31 We will draw attention to one more case, although it did not involve a breach of an undertaking. Its relevance is that it concerned a respondent who practised in a manner that was inappropriate having regard to the terms of his practising certificate. In Council of the Law Society of New South Wales v Karam [2010] NSWADT 170, the respondent solicitor held a ‘restricted corporate’ practising certificate, which limited his entitlement to practise to acting for his employer corporation only. In breach of this restriction, he acted in legal proceedings for other clients. The Tribunal, approving the terms of an Instrument of Consent, made a finding of professional misconduct and ordered that he be reprimanded.
32 In the present case, it is important that the Solicitor made no attempt to deny his failure to comply with his undertaking or to deny the seriousness of this failure. Both in his letter of 27 February 2009 to the Law Society and at the hearing, he displayed contrition.
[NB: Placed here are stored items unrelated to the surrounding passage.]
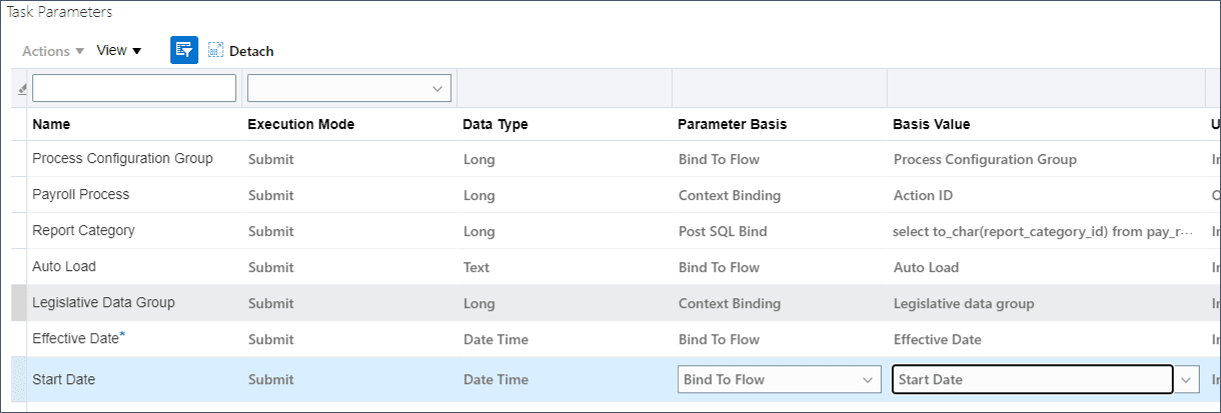1221x413 pixels.
Task: Click the Start Date basis value field
Action: click(1031, 380)
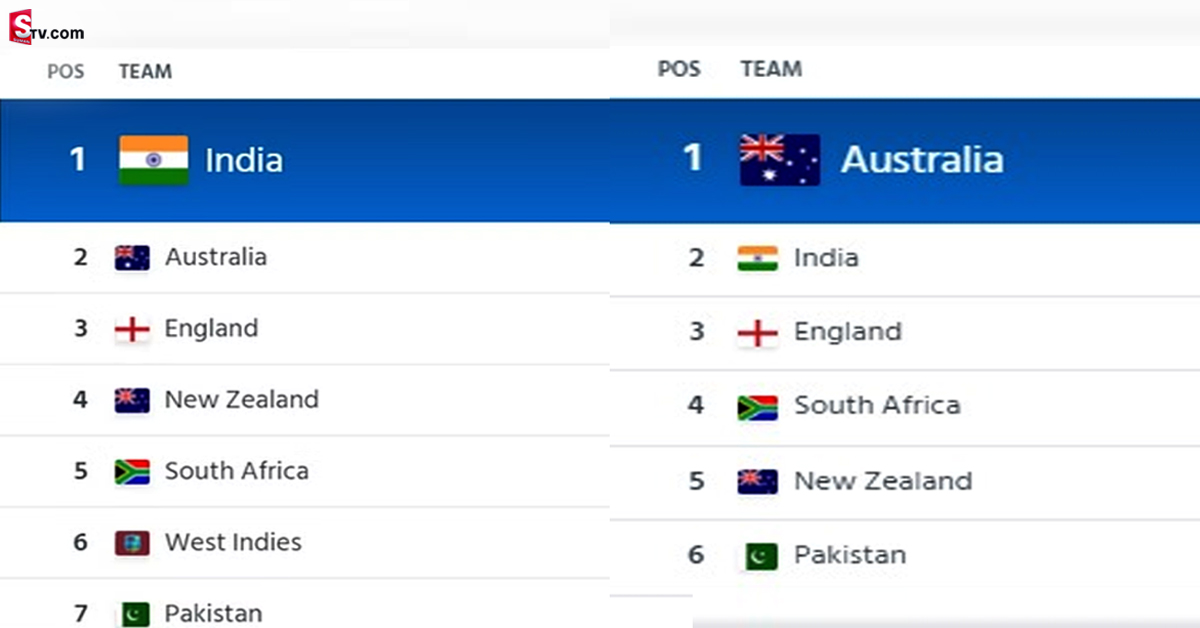Viewport: 1200px width, 628px height.
Task: Select England row in right table
Action: coord(905,333)
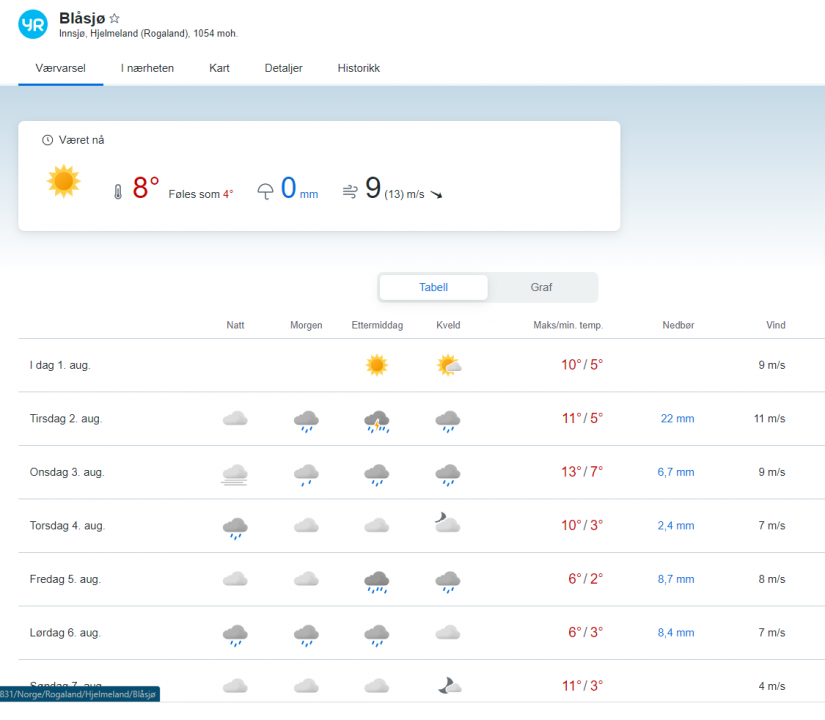Click today's afternoon sun icon
The image size is (825, 720).
377,366
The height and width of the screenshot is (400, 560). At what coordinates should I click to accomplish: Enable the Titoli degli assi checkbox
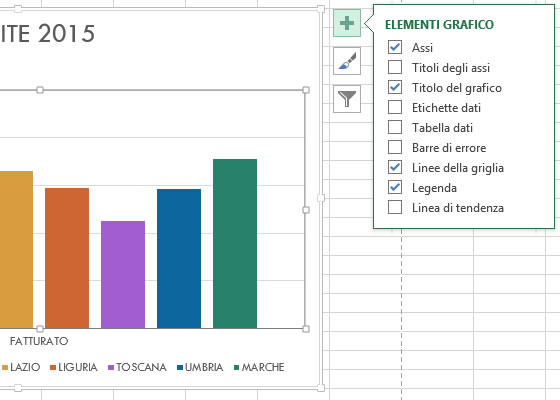(x=395, y=67)
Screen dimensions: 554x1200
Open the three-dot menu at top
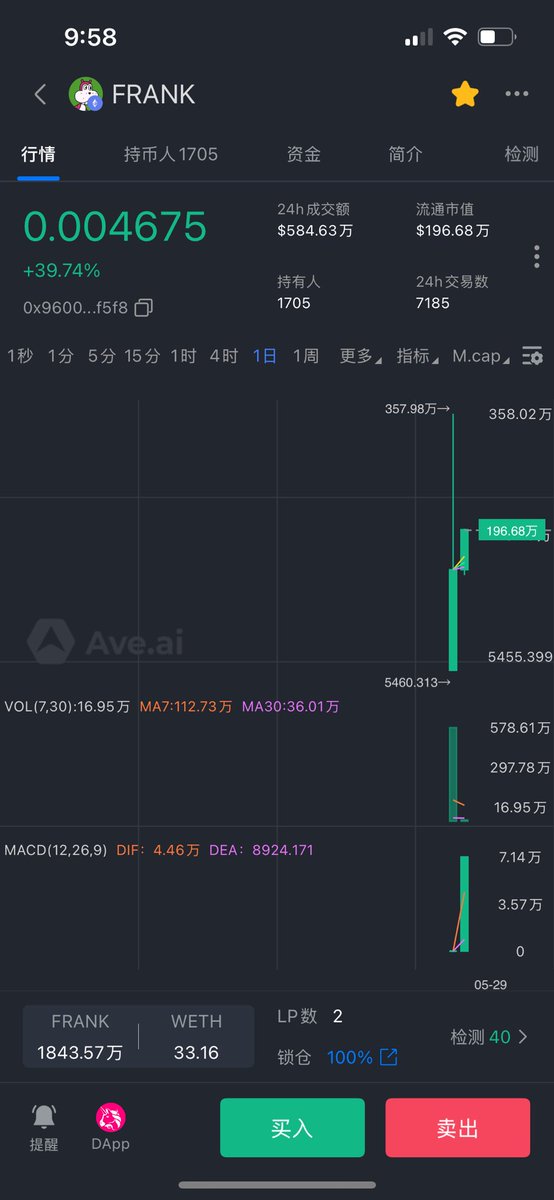[517, 94]
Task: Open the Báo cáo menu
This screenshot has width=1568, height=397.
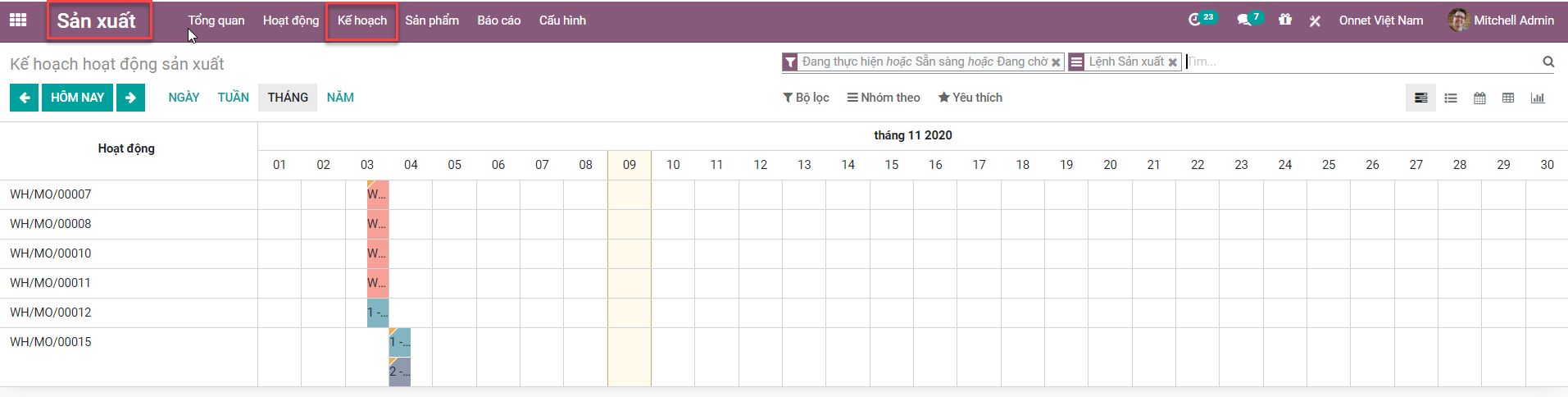Action: click(499, 21)
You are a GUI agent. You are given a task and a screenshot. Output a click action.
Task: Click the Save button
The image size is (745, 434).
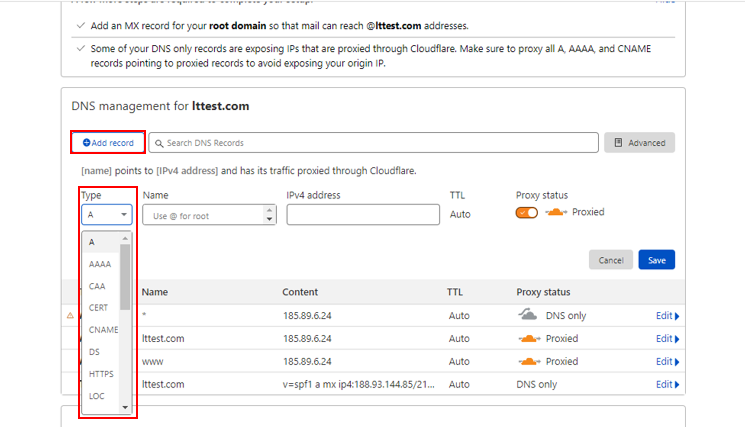657,260
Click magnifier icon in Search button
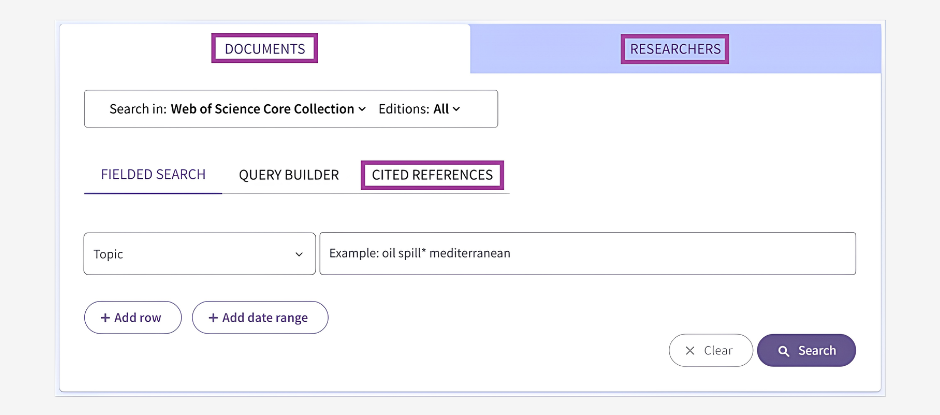940x415 pixels. click(x=784, y=351)
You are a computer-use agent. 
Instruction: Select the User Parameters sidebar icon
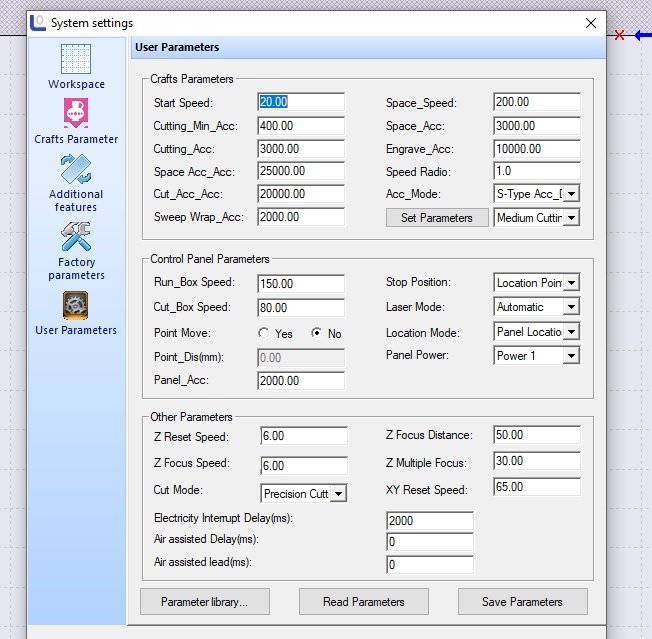pos(76,305)
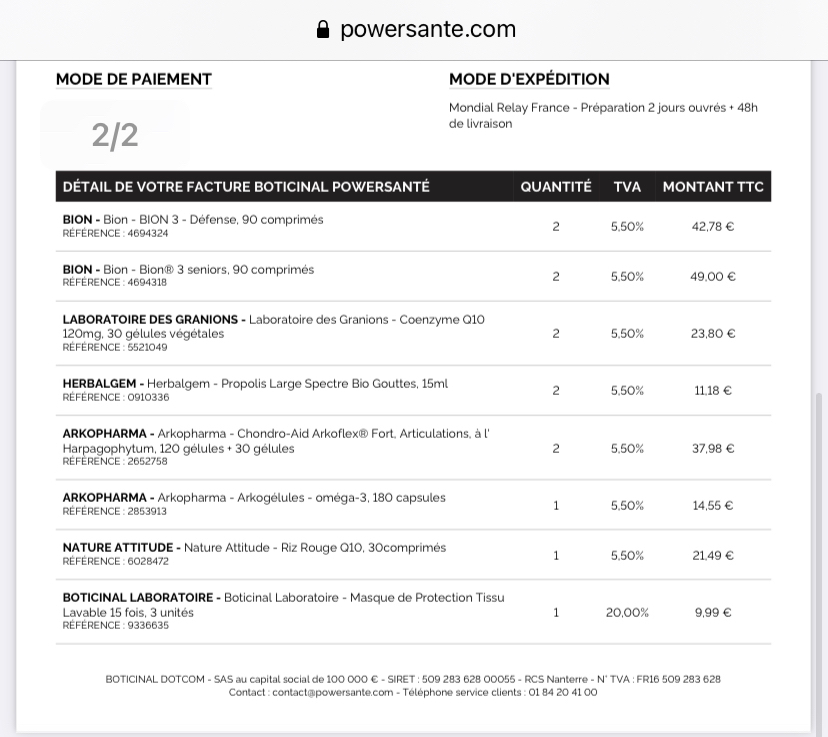828x737 pixels.
Task: Click the MODE DE PAIEMENT heading
Action: (x=134, y=79)
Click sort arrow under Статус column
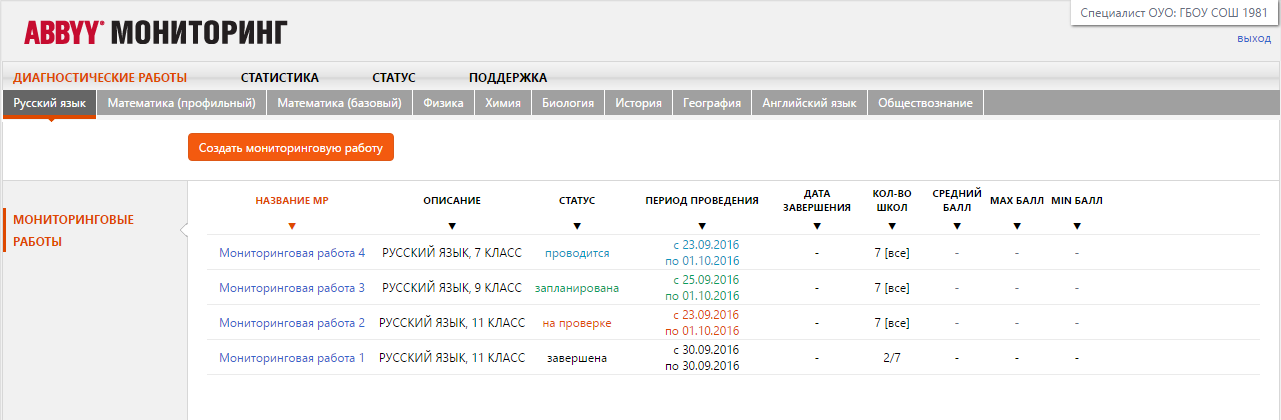Viewport: 1281px width, 420px height. tap(577, 226)
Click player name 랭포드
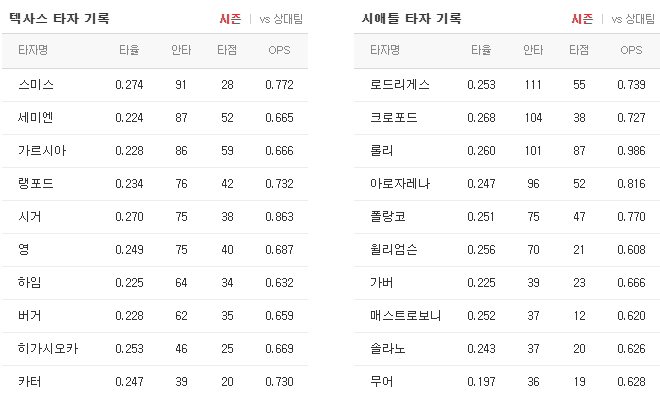Viewport: 660px width, 405px height. pos(36,184)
He has been in practice for about 12 years without any complaint against him being recorded.
33 In these circumstances, despite the concerns outlined above at [17], we have decided after careful consideration, that the orders set out in the Instrument of Consent are ‘within the permissible range’ (to quote the phrase used in the passage from Minister for Industry Tourism and Resources v Mobil Oil Australia Pty Ltd [2004] FCAFC 72; [2004] ATPR 41-993 that the Tribunal cited in Council of the New South Wales Bar Association v Butland [2009] NSWADT 177 – see [16] above).
34 We accordingly order as follows:-
1. The First Respondent is guilty of professional misconduct.
2. The First Respondent is reprimanded.
3. The First Respondent is to pay the costs of the Applicant, agreed at $1,750.
35 We wish finally to express our concern about two further aspects of this case.
36 The first is that the Law Society apparently took no steps, between the giving of the undertaking on 5 May 2006 and its letter of 18 November 2008, to ascertain whether the Solicitor had complied with the undertaking. Nothing was said to him, for instance, on the occasions when he applied for renewal of his practising certificate. This does not in any way excuse his failure to comply. But the Law Society should consider whether more frequent monitoring of undertakings such as these is desirable.
37 Secondly, in the Law Society’s letter of 18 November 2008 to the Solicitor (which was headed ‘Practice Management Course Undertaking Audit 2008’) and its follow-up letter of 6 January 2009 (which had a similar heading), it was implied that if the Solicitor had enrolled in the next available course he would have satisfied his obligation to the Society and no further action would have been taken against him. The later letter, for instance, concluded with the following paragraph, in bold type:-
Please respond as soon as possible. If no response is received by 2 February 2009, the matter will be referred to the next Licensing Committee for referral to the Professional Standards Department for failure to comply with a solicitor’s undertaking.
38 As Mr Pierotti conceded at the hearing, however, the Solicitor breached the undertaking during 2006 through failing to attend the first available practice management course. In this significant respect, the first step taken by the Law Society in response to the Solicitor’s breach of undertaking was not appropriate to the occasion.